Preliminary Evaluation
Human evaluation was conducted on inputs from the self-instruct evaluation set. Key findings include:
- Comparison: Alpaca 7B vs. text-davinci-003
- Performance: Alpaca wins 90 to 89 comparisons.
- Given Alpaca’s smaller size and limited data, it performed similarly to text-davinci-003.
- Generation style: Alpaca’s outputs tend to be similar with text-davinci-003, and reflect the general style of the training dataset.
- Evaluation limitation: The evaluation data’s limitations should be noted.
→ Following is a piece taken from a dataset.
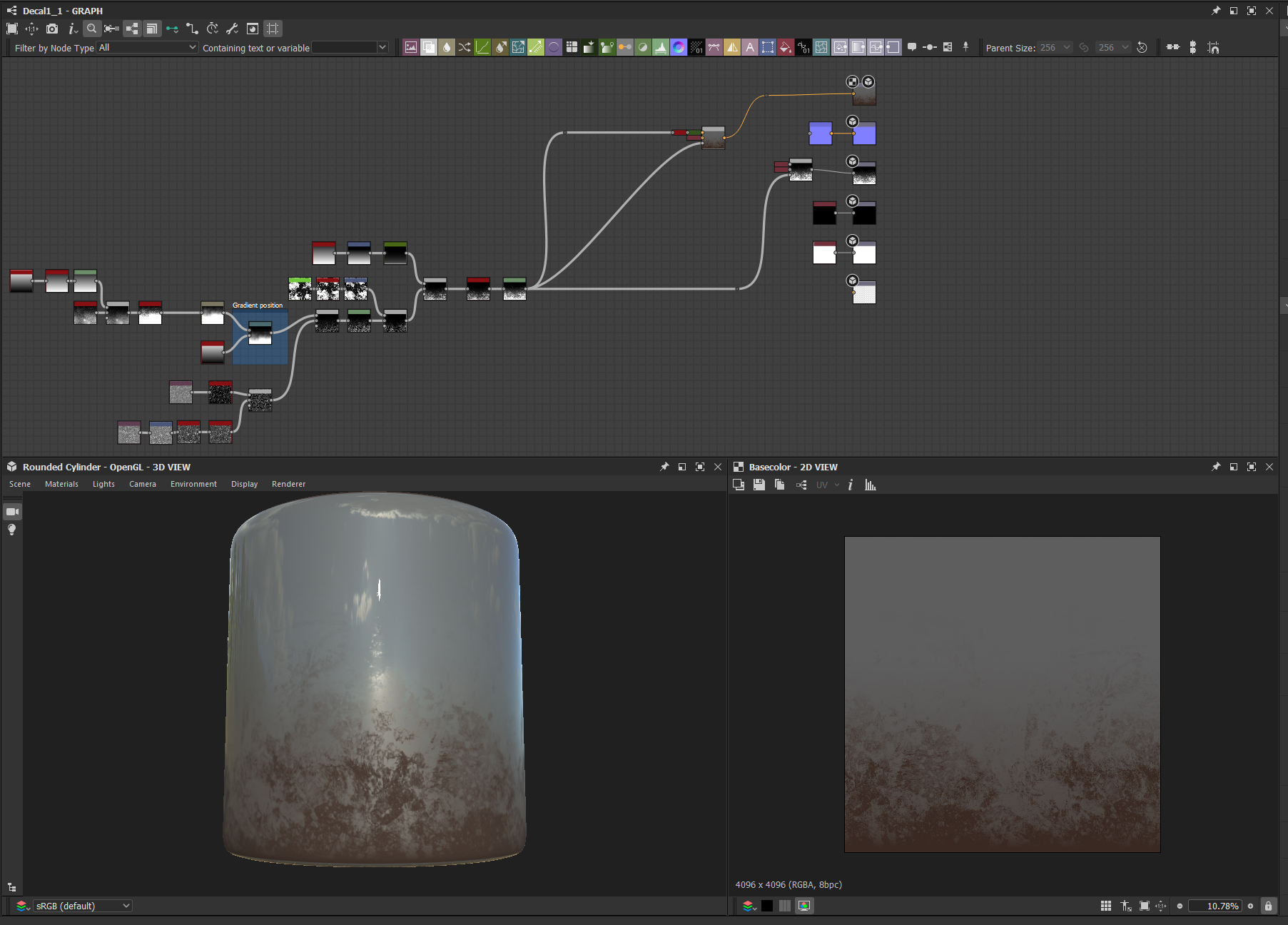This screenshot has height=925, width=1288.
Task: Add a Text atomic node from toolbar
Action: [x=750, y=48]
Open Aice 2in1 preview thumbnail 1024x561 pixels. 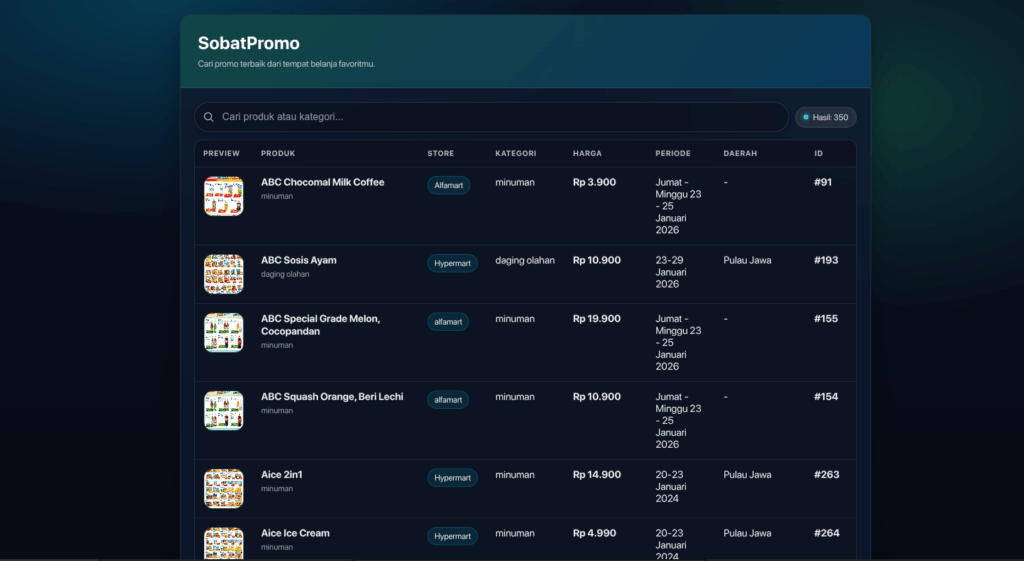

- An interactive demo was released to gather further feedback.
Known Limitiations
Alpaca shares common deficiencies with LLMs, such as hallucinations, toxicity, and stereotypes. It struggles particularly with hallucination, sometimes producing well-written misinformation. Despite these issues, Alpaca provides a lightweight model for studying these deficiencies, aiding academic research.
Release
Released assets:
- Demo: Interactive demo for evaluation
- Data: 52k demonstrations used to fine-tune Alpaca
- Data generation process: Code for generating the data
- Training code: Fine-tuning code using Hugging Face API
Future release:
- Model weights: Pending guidance from Meta
The release aims to support academic studies on instruction-following LMs and developing new technique to address the existing deficiencies.